** START SELECTED TEXT **
# My failed work history.



## twistedlogic89 (Jul 13, 2013)

I..... just can't seem to do anything right. Here's my work history... my real resume if you will:

I think back to my first job. I was so excited to get it. I was in early high school and it was just a crappy assistant cook job at a summer camp, but my god... It paid really well and I was finally getting my first job experience. 

It lasted less than a week. The actual cook, probably a college aged guy, and his counselor friends basically ran the place. They had no supervision and they desperately needed it. All tasks were laid on me.... I had no idea how to cook for dozens of young children (on time) with no help. I struggled for a few days and I remember the manager or whatever of the camp came in to talk to me. Said that he might have to "cut his losses". I was stunned. The head cook wasn't doing anything but shooting the sh1t with his friends and drinking illegally. I was really hurt but I came back the next day. The night before, they took all the kids into the kitchen area and made a HUGE mess. Dried ice cream, what seemed like hundreds of dirty bowls, syrup all over the damn place. It looked like a bomb went off. And I know they did it on purpose. Upon seeing the mess, I just turned around and walked out. 

It wasn't long before I got my next job. I became a dishwasher at a newly opened restaurant in town. It was a bit awkward at first, as I'm just not a people person at all. It takes time for me to open up and be myself. But eventually, I became comfortable and befriended nearly everyone there. It was an ideal situation. During my reviews, my boss told me how much everyone loved me. I NEVER thought I'd hear that, considering my social awkwardness.
** END SELECTED TEXT **
** START DATASET RECORDS **
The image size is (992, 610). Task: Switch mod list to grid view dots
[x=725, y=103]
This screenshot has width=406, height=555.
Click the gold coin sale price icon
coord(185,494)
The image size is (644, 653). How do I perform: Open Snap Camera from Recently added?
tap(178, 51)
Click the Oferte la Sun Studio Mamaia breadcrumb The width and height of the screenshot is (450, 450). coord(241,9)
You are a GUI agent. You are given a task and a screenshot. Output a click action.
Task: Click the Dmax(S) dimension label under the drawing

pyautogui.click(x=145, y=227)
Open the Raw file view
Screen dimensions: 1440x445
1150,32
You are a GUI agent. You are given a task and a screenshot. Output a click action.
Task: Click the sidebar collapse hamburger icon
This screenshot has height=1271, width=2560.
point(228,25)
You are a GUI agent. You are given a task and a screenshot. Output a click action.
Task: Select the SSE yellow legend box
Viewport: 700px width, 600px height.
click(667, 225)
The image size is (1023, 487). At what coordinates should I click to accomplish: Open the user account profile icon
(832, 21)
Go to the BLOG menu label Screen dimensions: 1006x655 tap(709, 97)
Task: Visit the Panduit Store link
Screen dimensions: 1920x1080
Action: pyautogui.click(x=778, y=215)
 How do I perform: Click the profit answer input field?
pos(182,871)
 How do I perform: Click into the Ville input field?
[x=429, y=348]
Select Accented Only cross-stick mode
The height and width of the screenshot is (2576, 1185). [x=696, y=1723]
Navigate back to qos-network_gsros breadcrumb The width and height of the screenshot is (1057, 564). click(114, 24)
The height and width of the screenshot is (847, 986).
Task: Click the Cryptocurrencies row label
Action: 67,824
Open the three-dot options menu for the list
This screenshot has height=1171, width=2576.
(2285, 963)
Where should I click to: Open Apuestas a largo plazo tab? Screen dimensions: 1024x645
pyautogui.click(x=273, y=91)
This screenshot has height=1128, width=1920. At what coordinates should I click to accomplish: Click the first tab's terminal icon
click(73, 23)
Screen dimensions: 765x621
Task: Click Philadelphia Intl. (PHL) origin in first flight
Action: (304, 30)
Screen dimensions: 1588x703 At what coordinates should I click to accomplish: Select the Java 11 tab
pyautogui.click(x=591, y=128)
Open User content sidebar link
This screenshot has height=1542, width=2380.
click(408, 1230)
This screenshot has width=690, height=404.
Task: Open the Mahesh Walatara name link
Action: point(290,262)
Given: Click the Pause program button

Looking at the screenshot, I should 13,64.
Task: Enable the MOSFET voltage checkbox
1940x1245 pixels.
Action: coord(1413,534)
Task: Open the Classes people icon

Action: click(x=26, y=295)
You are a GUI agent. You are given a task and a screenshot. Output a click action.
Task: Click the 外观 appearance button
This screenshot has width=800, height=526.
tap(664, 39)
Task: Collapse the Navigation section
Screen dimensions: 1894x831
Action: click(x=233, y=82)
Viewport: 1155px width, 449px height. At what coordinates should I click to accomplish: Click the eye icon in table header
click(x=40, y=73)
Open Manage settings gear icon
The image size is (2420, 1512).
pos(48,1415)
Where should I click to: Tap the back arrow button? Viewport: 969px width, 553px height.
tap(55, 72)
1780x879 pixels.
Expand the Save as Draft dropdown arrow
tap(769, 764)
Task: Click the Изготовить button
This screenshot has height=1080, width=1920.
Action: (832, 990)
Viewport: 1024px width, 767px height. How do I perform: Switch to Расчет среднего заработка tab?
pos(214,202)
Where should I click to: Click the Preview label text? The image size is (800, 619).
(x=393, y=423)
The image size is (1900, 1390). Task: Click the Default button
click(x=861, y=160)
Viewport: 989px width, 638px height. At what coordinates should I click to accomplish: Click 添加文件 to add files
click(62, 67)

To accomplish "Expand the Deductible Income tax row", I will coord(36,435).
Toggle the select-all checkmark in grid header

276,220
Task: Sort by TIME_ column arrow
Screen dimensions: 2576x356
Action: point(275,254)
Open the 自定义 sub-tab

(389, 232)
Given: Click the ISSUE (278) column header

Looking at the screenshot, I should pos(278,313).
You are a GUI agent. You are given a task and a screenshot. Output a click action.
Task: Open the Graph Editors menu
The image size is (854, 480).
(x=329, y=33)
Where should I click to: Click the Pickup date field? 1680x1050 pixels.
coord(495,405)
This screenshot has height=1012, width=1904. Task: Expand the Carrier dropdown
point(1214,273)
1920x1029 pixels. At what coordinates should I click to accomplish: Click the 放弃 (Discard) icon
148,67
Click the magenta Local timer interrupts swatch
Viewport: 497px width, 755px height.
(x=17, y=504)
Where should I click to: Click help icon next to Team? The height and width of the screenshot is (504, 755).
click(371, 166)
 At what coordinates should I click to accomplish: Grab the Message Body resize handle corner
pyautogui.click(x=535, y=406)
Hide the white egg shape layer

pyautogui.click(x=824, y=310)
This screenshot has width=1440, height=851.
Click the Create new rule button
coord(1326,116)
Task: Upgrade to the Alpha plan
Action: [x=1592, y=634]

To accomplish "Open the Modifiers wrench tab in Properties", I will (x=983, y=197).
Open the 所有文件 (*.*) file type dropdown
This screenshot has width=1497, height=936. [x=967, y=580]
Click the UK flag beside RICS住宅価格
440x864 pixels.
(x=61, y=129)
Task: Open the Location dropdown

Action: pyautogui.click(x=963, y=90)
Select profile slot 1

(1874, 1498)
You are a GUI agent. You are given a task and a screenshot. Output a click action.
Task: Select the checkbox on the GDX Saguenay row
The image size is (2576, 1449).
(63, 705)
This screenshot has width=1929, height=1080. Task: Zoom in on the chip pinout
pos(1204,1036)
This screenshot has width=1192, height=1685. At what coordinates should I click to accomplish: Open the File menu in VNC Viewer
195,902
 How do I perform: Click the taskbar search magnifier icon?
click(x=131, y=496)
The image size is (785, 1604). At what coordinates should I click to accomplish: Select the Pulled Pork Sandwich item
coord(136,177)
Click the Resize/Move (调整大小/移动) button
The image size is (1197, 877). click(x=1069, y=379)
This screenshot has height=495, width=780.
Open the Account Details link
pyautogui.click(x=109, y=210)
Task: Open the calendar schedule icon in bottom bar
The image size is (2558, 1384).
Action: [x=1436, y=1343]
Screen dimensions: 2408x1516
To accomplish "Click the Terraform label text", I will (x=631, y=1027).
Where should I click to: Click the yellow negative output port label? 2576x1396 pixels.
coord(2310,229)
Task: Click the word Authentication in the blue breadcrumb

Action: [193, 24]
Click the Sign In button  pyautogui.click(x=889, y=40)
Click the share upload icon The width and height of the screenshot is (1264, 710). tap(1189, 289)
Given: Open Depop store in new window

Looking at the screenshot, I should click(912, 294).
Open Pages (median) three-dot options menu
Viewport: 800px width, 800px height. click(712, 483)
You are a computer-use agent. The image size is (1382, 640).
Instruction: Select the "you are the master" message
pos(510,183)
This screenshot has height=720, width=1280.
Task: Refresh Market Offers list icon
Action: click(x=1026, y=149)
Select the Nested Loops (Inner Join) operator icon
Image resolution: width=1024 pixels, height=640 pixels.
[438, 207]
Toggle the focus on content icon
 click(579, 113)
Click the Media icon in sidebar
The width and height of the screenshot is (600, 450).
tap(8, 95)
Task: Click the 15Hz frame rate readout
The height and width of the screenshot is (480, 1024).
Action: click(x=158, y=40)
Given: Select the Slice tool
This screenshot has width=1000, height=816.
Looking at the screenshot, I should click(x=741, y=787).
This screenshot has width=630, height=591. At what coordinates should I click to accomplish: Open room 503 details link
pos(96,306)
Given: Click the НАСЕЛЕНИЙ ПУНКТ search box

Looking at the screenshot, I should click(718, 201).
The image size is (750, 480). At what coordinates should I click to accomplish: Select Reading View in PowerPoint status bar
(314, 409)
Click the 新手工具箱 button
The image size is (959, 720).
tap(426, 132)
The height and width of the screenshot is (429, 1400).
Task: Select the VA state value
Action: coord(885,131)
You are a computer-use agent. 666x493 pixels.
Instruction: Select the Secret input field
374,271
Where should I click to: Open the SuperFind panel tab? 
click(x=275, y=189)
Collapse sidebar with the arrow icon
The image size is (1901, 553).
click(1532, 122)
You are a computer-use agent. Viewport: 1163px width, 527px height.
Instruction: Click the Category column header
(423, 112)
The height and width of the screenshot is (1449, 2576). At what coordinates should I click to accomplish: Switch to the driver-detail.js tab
** END DATASET RECORDS **
PROBLEM TO WORK ON: Extend the forum post about the writer's work history, picking up after its last sentence.

THE REPLY:
Well, about a year into the job, I managed to screw it up. My mother had passed away recently and I had a "fukc it" mindset. One of my coworkers had vodka in his car and offered to sneak some in for me. Another friend in the kitchen was bringing me beers from the tap. It was fun... except I was inexperienced in drinking and got too drunk to even stand. A friend came and got me, I felt terrible about it, but... it was just a little mistake right? Nope. The friend who was getting me beer was under the microscope and there was talk of her being fired, along with myself of course. Difference was, this person had kids to take care of. I did the right thing and told them that it was just me and that no one else had anything to do with it. My boss, who I got along with so well, was furious. I was fired of course. And I felt genuinely bad about it. 

The next two jobs I held I didn't get fired from. But they were only janitorial jobs so... it's not saying much. 

I left my second janitorial job to work at a liquor store. That sounded like a ton of fun to me. The store was relatively small, had great hours, and I only had to work saturdays every once in a while. Things started off badly. The main cashier (being a local "ma and pa" shop, there were few employees), was frustrated when I couldn't learn every different type of alcohol brand and its location on the first day. Not long after, the awful accounting b1tch blamed me for a shoplifting incident. There were cashiers up front and they had me doing a chore in the back. But of course, it was my fault. I was bitter about these things, but I still worked hard. I was getting along fine with my coworkers. Still a bit in my beginning awkward stage, but I could tell things were going to start working out. 
I still remember working there one saturday, trying to take orders for bars on the phone, something which they had neglected to teach me to do. Even though its a very important part of the job. I had to ask the owner's, quite frankly, C U Next Tuesday of a daughter about 3 questions. Each time, she looked so annoyed. Sorry sweetheart that I don't just magically know how to do the job! That monday, I came in to work and the owner handed me my last check, saying this wasn't my thing. I was beyond pissed.

I was out of work for 10 months after that. I finally found a job working as a cashier and it was great. I stayed at that job for a year, no problems. It only ended when I graduated college since the store only employs students.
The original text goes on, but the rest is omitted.